» WHAT THE TASK ASKS
Reproduce verbatim the material starting at the line containing "Locate an element" and ending at the line containing "Looking at the", with both of those lines included. Omit the pictures from your reproduction.

» ENTRIES SHOWN
═══

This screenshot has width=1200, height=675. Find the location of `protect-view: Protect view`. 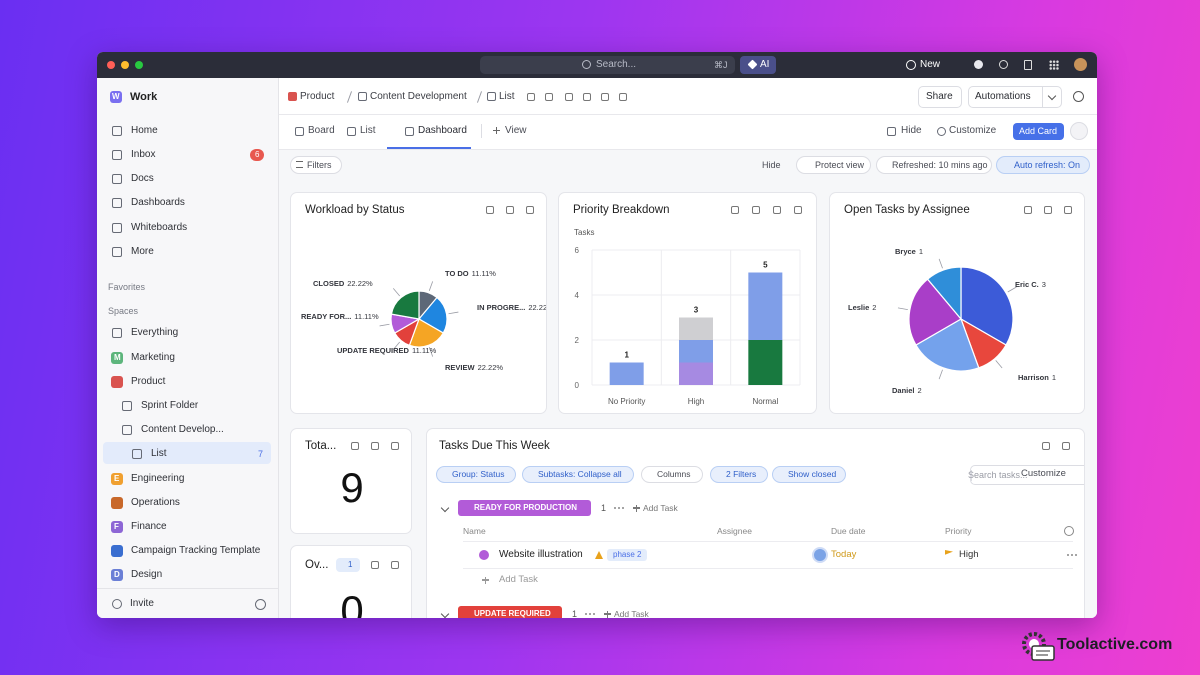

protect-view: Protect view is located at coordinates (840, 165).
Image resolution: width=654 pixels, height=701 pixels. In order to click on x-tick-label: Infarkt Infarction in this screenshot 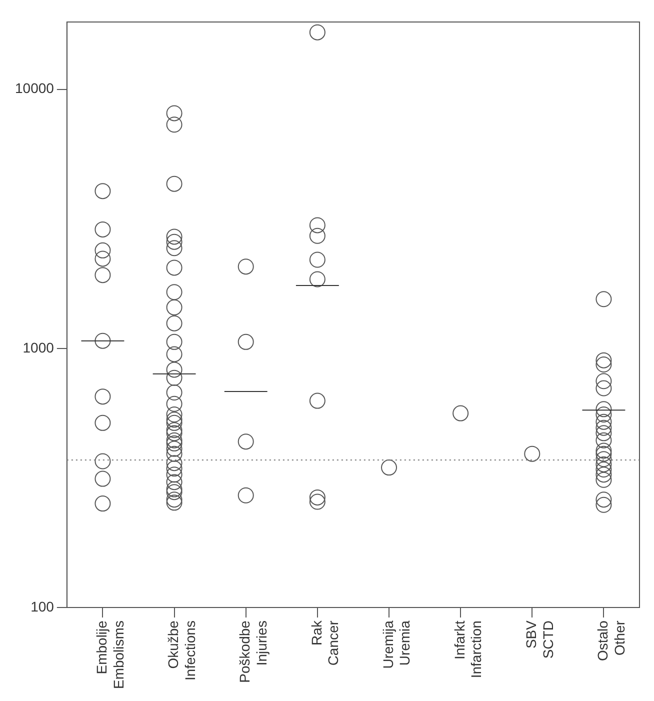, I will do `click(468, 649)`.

═══

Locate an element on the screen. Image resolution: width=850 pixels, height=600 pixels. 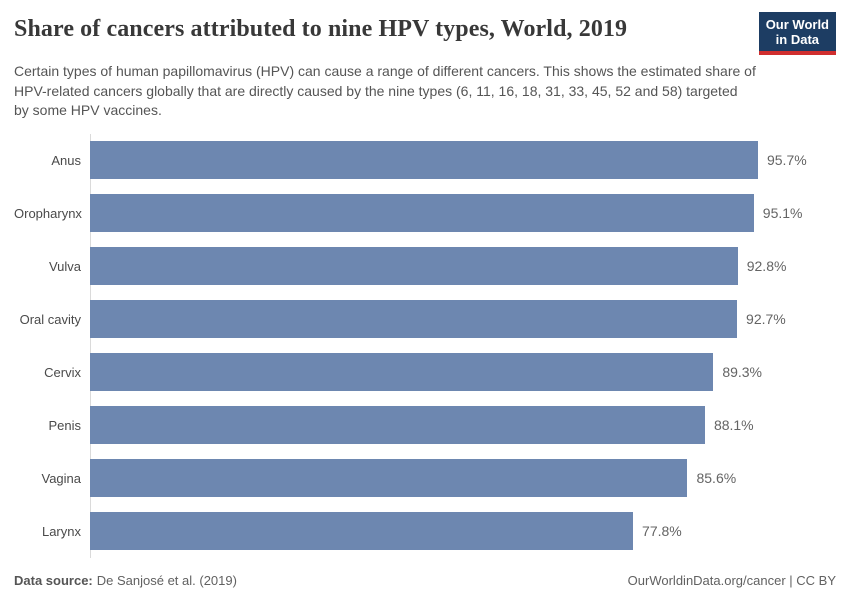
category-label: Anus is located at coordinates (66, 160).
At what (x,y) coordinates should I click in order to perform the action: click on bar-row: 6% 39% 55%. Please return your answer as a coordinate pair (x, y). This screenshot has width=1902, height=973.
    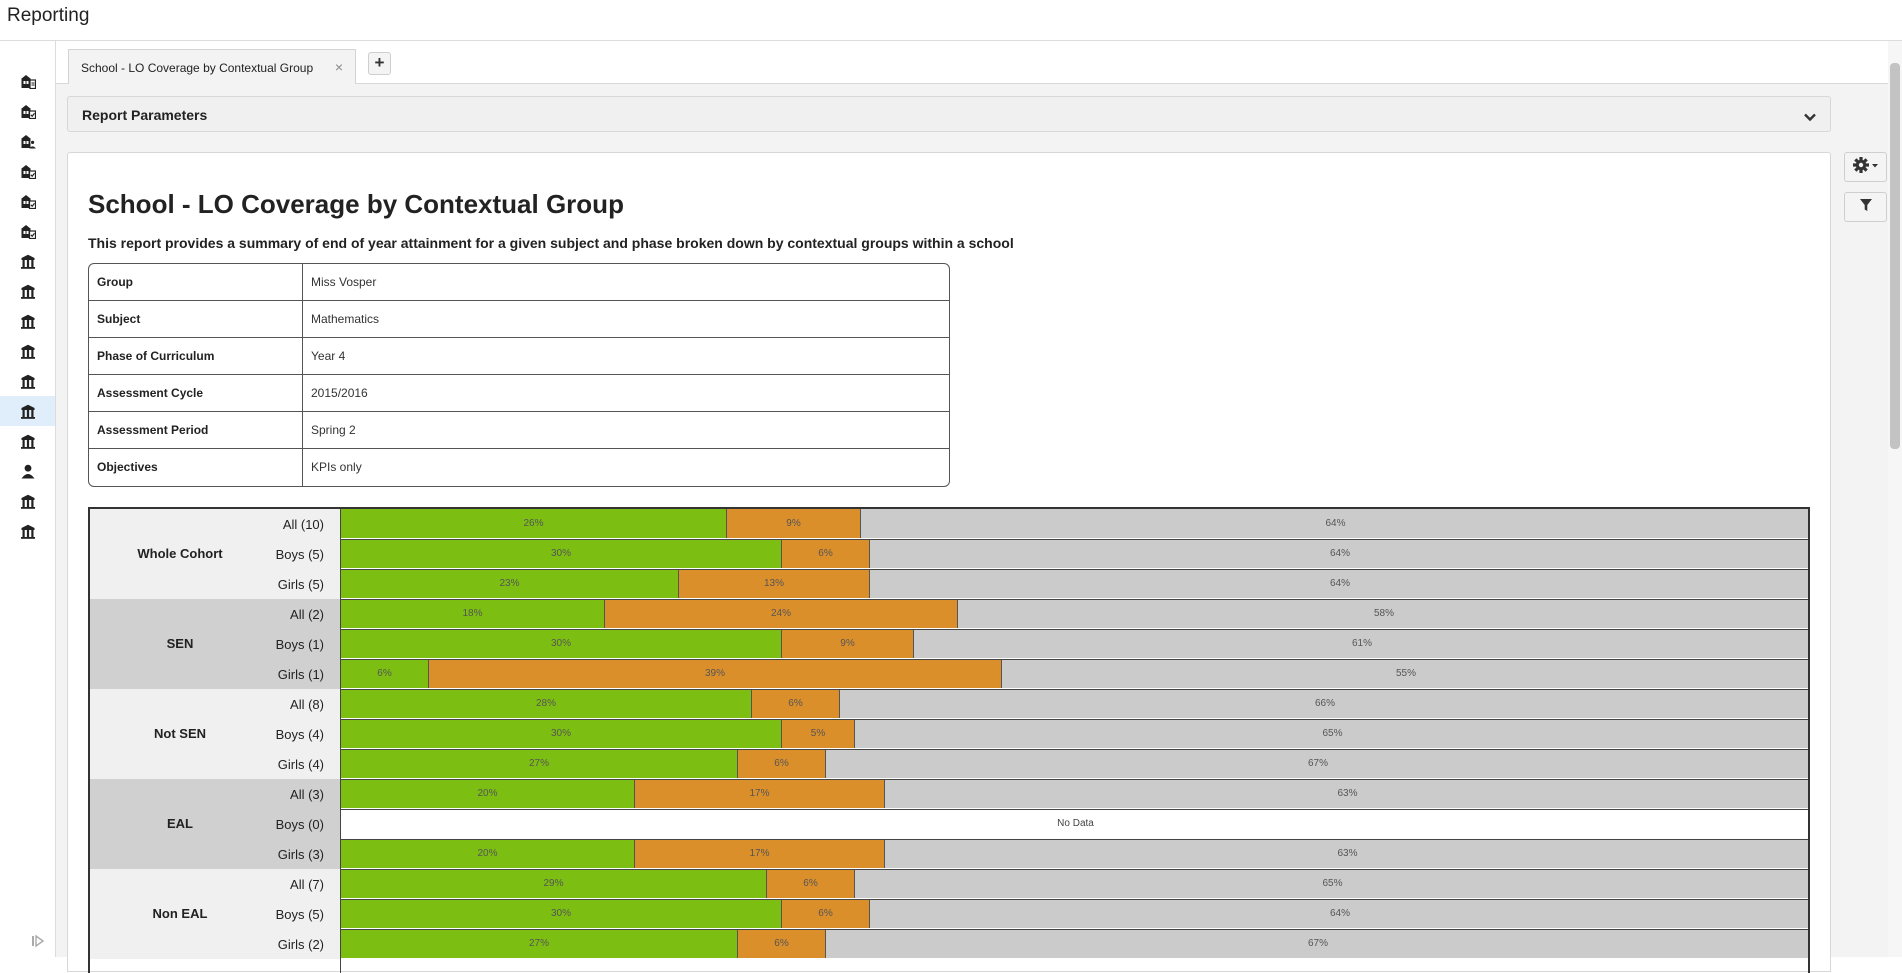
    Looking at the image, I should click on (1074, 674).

═══

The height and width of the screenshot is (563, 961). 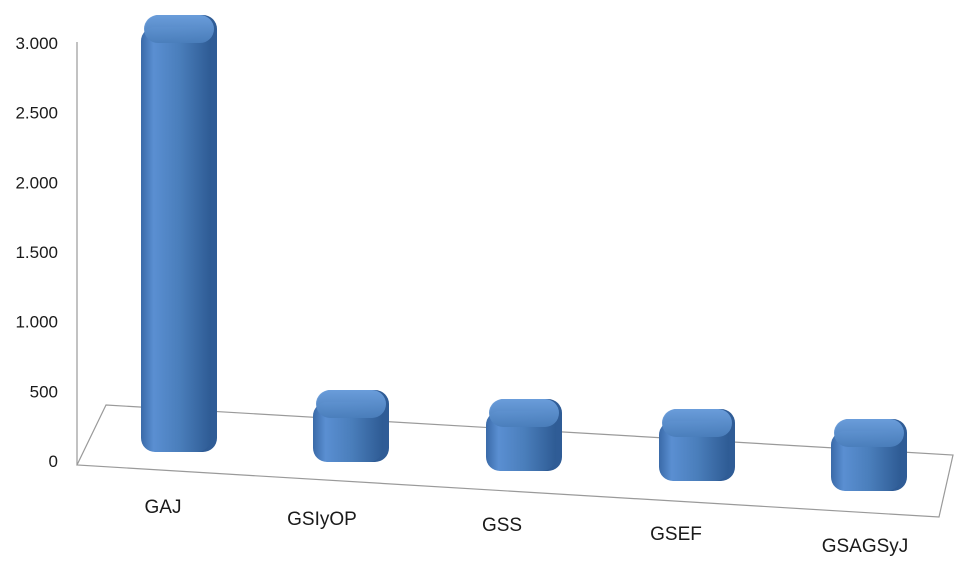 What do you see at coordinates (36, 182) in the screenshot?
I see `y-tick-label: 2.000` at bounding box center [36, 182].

═══

» EXERCISE RESPONSE
Locate an element on the screen. Image resolution: width=850 pixels, height=600 pixels. 
category-label: Anus is located at coordinates (66, 160).
At what (x,y) coordinates should I click in order to perform the action: click on bar-row: 6% 39% 55%. Please return your answer as a coordinate pair (x, y). This screenshot has width=1902, height=973.
    Looking at the image, I should click on (1074, 674).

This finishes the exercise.